Item-finding records
-------

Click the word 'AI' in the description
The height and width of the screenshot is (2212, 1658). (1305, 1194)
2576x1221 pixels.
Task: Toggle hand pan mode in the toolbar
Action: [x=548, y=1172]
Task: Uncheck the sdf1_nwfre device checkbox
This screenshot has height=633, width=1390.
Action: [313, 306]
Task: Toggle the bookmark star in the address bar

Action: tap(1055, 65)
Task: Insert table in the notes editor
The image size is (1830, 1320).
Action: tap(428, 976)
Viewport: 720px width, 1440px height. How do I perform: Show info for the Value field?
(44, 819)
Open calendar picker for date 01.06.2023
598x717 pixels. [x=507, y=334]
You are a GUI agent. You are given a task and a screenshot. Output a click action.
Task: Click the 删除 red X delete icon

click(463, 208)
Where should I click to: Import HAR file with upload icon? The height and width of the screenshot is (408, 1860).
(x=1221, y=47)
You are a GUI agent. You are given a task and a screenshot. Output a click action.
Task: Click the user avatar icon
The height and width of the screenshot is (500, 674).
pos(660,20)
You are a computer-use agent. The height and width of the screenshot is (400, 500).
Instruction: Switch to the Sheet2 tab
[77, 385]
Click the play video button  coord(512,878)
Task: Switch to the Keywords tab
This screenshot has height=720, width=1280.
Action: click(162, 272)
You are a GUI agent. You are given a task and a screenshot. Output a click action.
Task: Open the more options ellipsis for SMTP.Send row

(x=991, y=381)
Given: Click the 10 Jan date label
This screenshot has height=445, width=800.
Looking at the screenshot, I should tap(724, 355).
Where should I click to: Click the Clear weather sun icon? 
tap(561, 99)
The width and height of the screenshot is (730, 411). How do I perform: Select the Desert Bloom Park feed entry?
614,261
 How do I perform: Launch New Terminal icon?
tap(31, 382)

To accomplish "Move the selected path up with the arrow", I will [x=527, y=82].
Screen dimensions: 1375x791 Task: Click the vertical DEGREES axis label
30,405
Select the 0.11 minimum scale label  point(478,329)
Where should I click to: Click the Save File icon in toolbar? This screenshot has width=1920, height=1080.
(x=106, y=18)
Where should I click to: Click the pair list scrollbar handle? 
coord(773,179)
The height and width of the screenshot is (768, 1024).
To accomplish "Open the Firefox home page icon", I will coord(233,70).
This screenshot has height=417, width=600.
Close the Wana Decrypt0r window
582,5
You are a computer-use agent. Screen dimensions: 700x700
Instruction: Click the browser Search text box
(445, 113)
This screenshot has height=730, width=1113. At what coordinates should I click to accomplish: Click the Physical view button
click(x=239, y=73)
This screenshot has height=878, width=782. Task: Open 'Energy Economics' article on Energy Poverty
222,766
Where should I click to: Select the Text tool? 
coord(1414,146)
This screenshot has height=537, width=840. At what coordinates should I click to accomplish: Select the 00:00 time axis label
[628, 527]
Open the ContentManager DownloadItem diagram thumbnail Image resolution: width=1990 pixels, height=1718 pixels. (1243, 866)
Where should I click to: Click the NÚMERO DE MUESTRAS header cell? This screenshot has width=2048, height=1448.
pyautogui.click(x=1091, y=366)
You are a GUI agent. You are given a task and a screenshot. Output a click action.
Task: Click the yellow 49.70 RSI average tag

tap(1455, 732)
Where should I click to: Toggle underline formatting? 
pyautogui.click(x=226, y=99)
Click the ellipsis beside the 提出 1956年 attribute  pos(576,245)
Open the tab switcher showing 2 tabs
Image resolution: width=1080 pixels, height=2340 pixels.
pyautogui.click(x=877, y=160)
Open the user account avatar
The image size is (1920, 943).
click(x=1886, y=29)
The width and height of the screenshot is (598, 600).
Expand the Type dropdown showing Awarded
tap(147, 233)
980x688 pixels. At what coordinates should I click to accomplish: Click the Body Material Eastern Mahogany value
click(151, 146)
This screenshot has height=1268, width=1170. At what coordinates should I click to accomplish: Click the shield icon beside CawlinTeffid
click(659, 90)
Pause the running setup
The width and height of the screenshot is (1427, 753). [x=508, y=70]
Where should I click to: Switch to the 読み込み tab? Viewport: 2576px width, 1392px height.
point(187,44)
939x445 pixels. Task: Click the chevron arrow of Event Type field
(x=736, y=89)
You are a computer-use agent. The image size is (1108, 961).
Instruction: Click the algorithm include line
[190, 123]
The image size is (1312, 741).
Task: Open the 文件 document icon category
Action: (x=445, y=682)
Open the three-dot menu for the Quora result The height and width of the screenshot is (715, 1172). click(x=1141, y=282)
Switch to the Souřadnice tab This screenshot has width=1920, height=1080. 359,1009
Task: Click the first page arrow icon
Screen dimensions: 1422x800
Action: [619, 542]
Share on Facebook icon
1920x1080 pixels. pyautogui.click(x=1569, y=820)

-------

■ What you are asked to do ■
Collect every line of the items that contains the string "computer", matching case exactly.

■ Task solution ■
You are a computer-use agent. The height and width of the screenshot is (400, 500).
You are a computer-use agent. Screen dimensions: 700x700
You are a computer-use agent. The image size is (1108, 961).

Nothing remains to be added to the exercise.